Her shoulders slumped.  She clearly didn’t want to discuss it.  “Yes.  I called her.  She seems nice.”

“She is nice.  And she knows exactly what you’re going through.  She’ll be a good mentor.”

Andrea scowled.  “Because what I need is another person in my life telling me what to do.”

“Maybe you do.  If that somebody can keep you alive.”  He could feel his blood pressure rising the way it always did when Andrea seemed incapable of listening to reason.  He took a slow, deep breath and had begun counting backwards from ten when she placed her hand gently on his thigh.

“I’m sorry,” she said.  “I know I’m being a real pain, especially considering all you’ve done for me.”  There was no sarcasm in her voice.  Only pain.  “It’s hard though, always depending on someone else.  Knowing I clearly can’t take care of myself.”

He leaned into her.  “You can totally take care of yourself.  And Carla will teach you how.  If you let her.”  He remembered what a great mother Carla had always been to his cousins.  After being granted full custody of them in the divorce proceedings, she’d given them a solid upbringing in Baltimore, full of love and security.  In fact, it was a point of contention between him and his own mother that all three of Carla’s boys were in college – two of them on full-ride scholarships.  They were a constant reminder that even though he graduated from high school with a 4.2 GPA, he’d chosen a technical school over academia.  Regardless of his own situation, he had no doubt his Aunt Carla could reset Andrea’s course in the right direction.

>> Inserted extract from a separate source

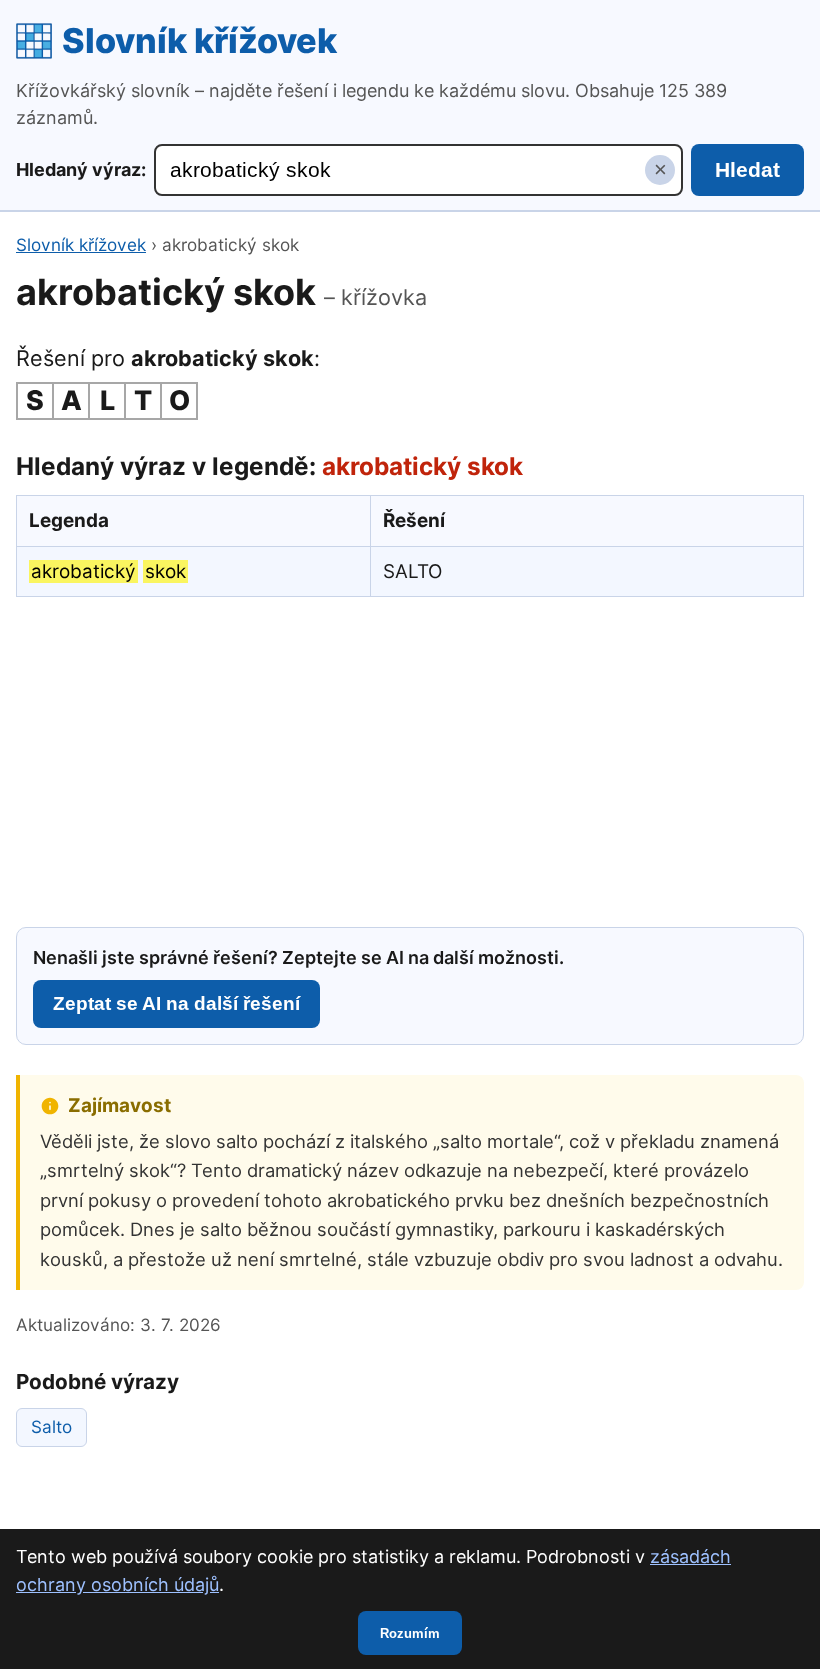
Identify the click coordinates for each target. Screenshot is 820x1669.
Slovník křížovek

She picked at the Band-Aid protecting where her IV had been inserted just below her elbow earlier in the week.  “She said she’s already got a job at a temp agency waiting for me.  And she wants me to go with her to this support group for abused women.”  Her voiced hitched on the word ‘abused,’ and it was almost as if she wanted to gnaw it away as she bit her bottom lip. 

“Sounds like a good idea to me.”

“Of course it does, to someone who’s got it all figured out.”  She nudged into his shoulder with her own and grinned.  “I’m starting to figure you out, Jose.  Tell me though, what happens when the clock strikes midnight?  Do you turn into a field mouse and do I go back to being Cinderella?  Or an ugly stepsister?  Or something worse?”

He draped an arm around her shoulder.  “I promise you nothing bad is going to happen.  It’s all going to be okay.”